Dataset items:
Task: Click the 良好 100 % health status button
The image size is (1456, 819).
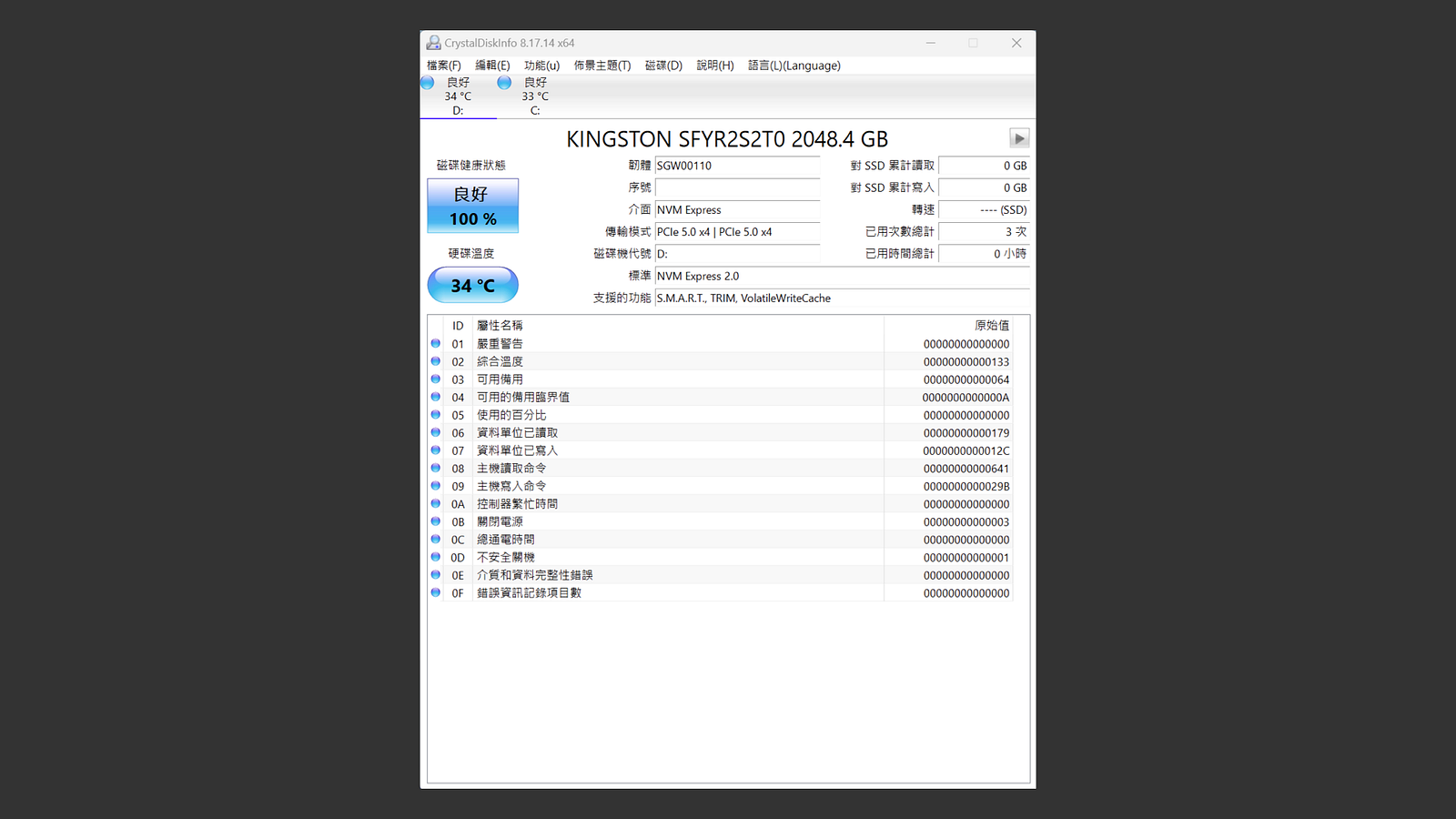Action: coord(473,206)

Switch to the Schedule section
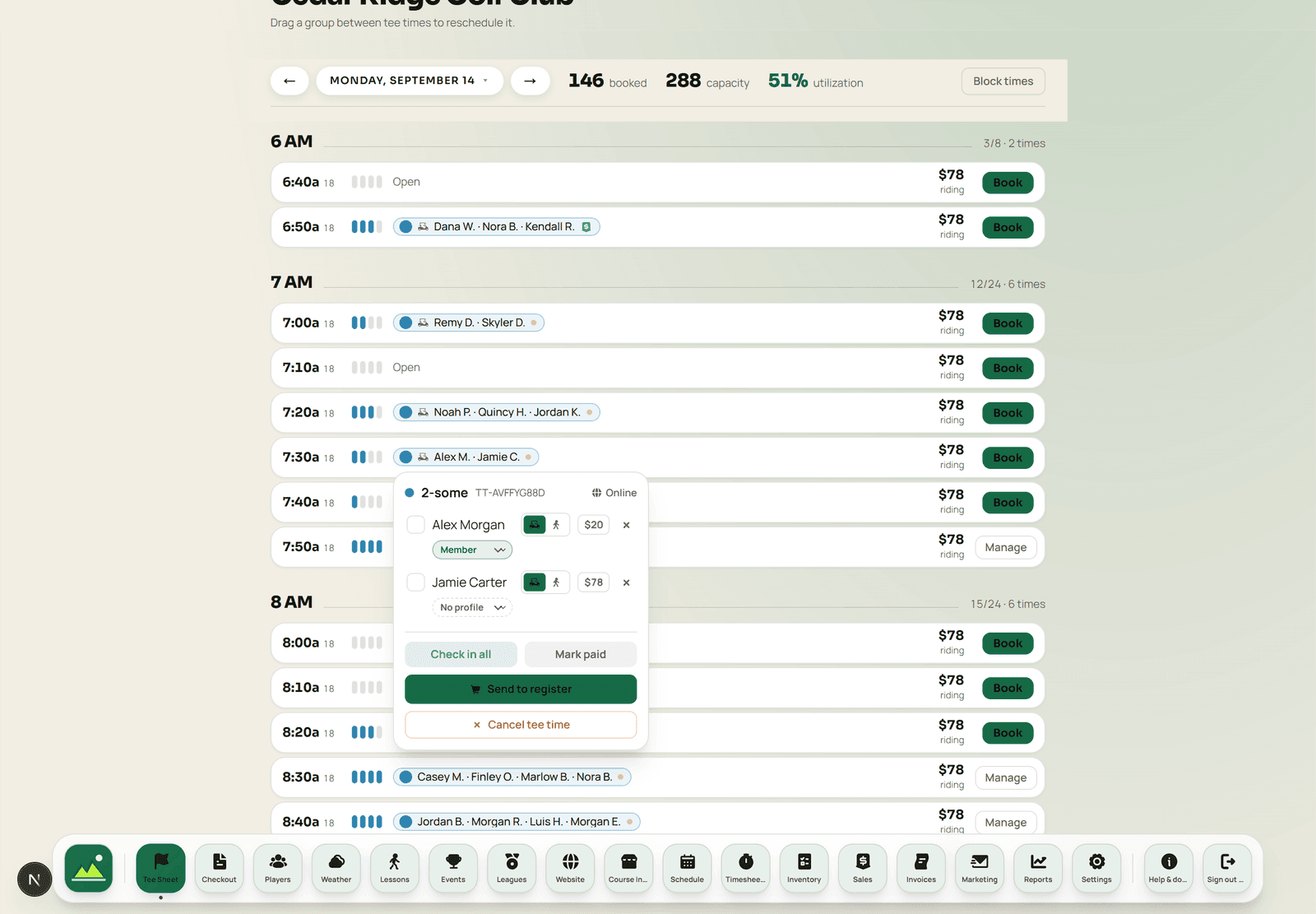pyautogui.click(x=687, y=868)
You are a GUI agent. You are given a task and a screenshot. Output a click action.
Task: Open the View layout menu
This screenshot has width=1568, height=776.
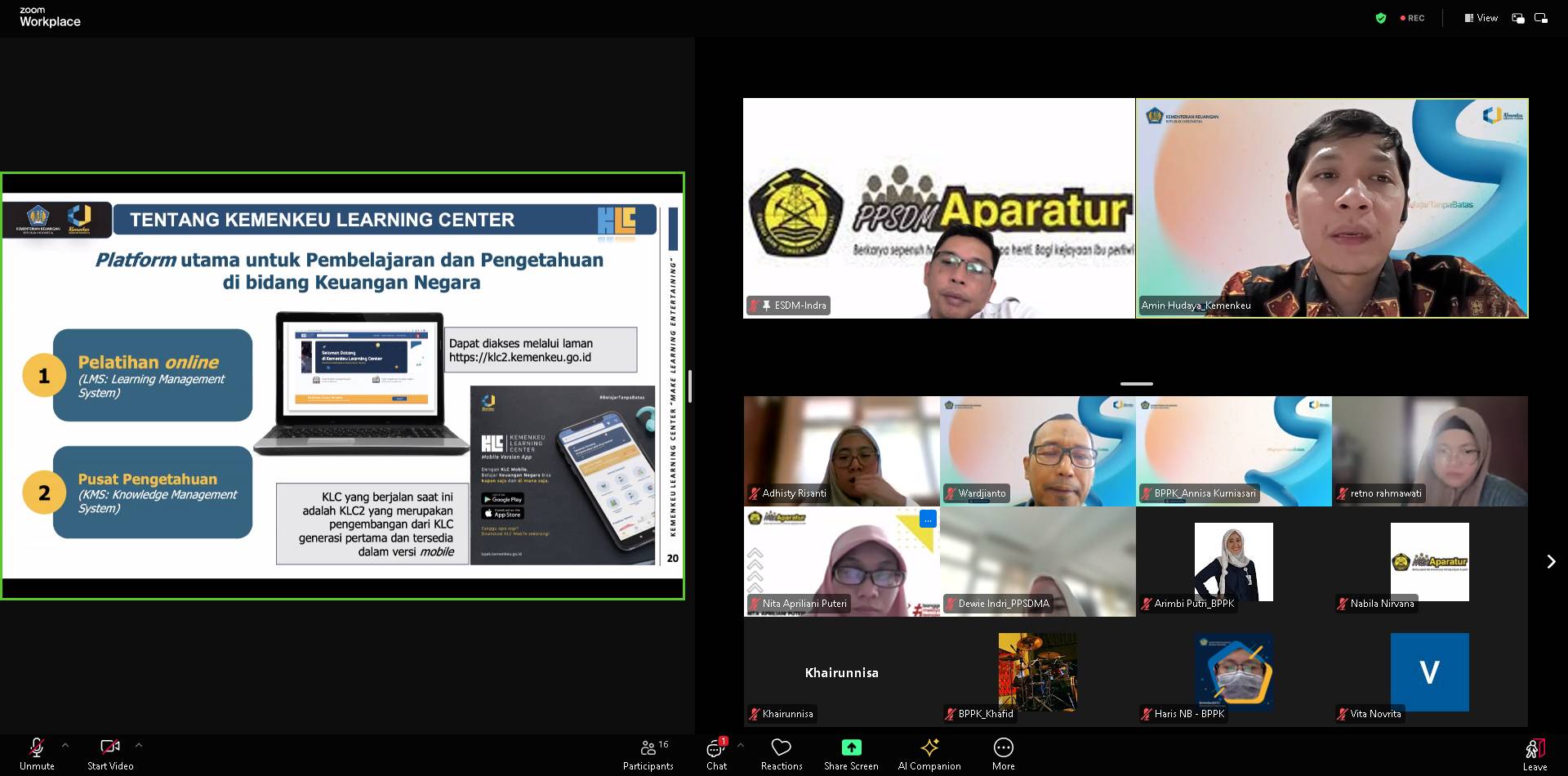(1481, 18)
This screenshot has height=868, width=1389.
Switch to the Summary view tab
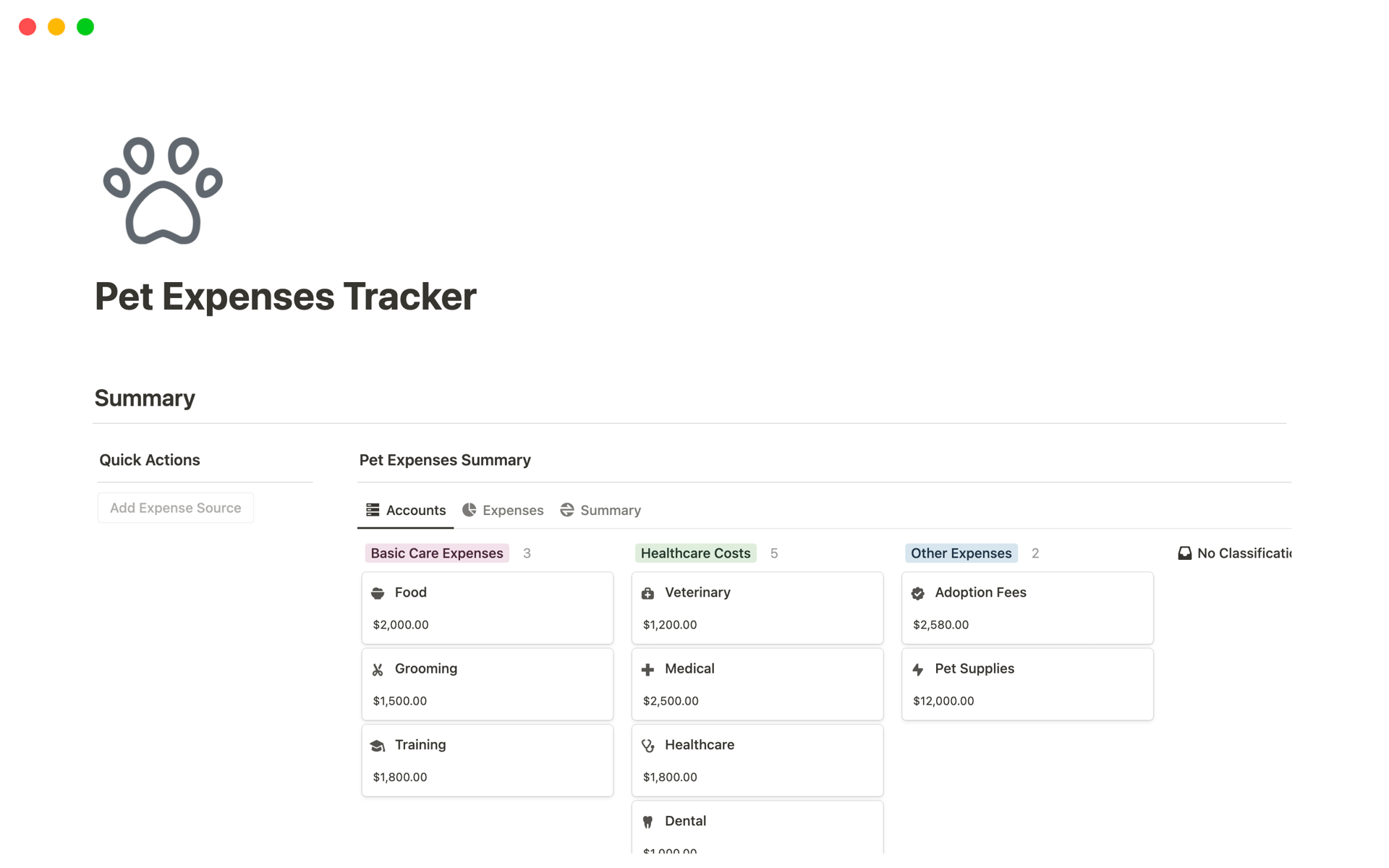[x=600, y=510]
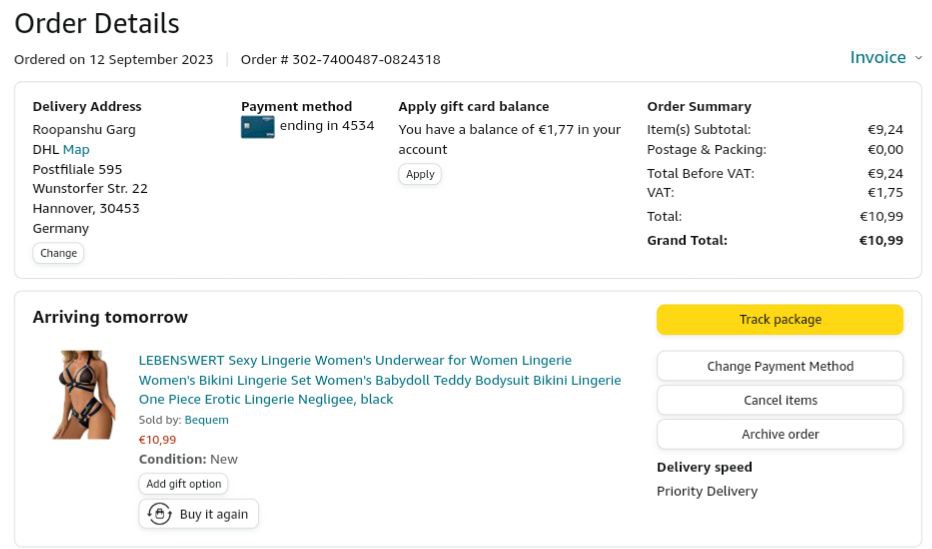Click the Arriving tomorrow heading
932x549 pixels.
(x=110, y=317)
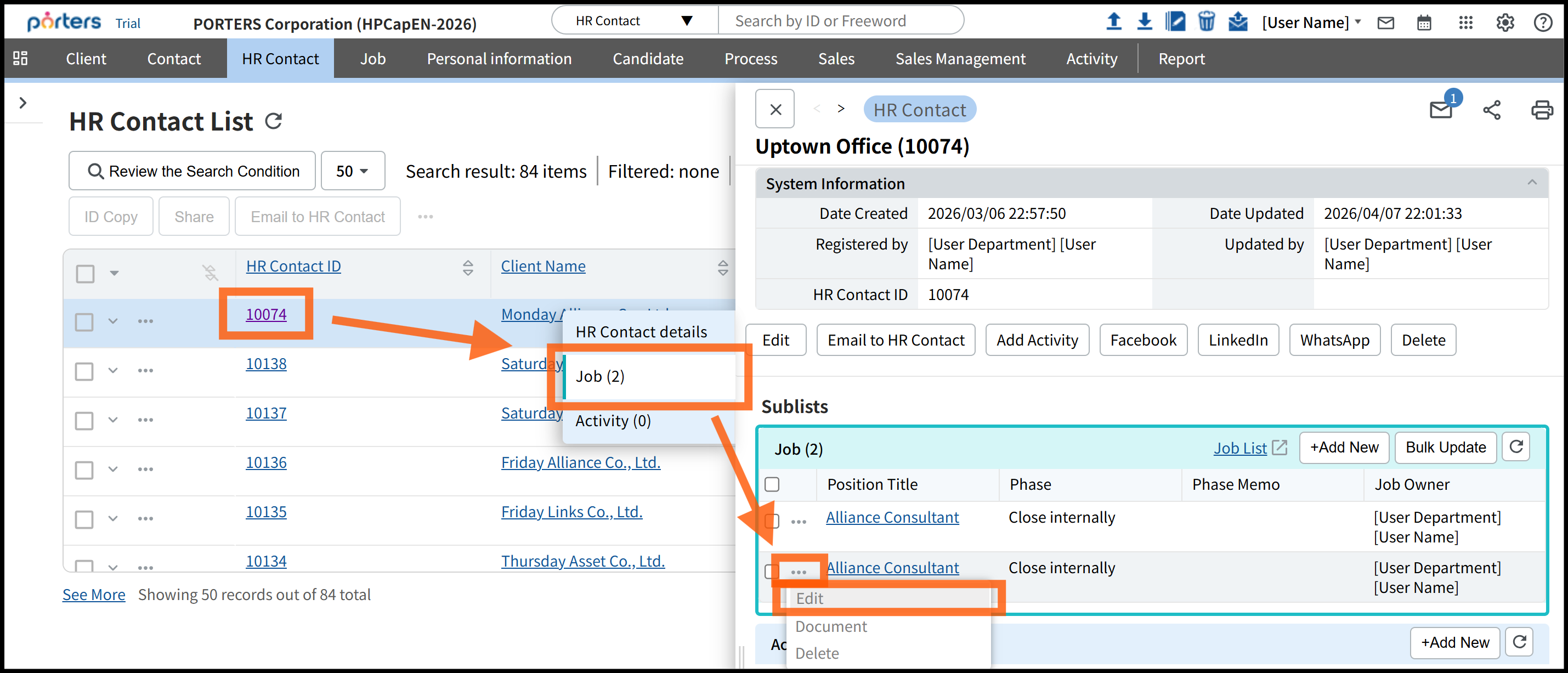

**Directions for this task:** Revise the lines of the listing above, replacing every occurrence of "Switch" with "Navigate" and keeping everything else unchanged. Leave the pictures out of your answer.

**Exercise result:**
Task: Click the 良好 100 % health status button
The image size is (1456, 819).
Action: coord(473,206)

Navigate to the Schedule section
pyautogui.click(x=687, y=868)
You are a GUI agent. You are given a task and a screenshot. Output a click action.
Task: Open the View layout menu
This screenshot has width=1568, height=776.
(1481, 18)
This screenshot has height=868, width=1389.
Navigate to the Summary view tab
[x=600, y=510]
Click the Arriving tomorrow heading
932x549 pixels.
(x=110, y=317)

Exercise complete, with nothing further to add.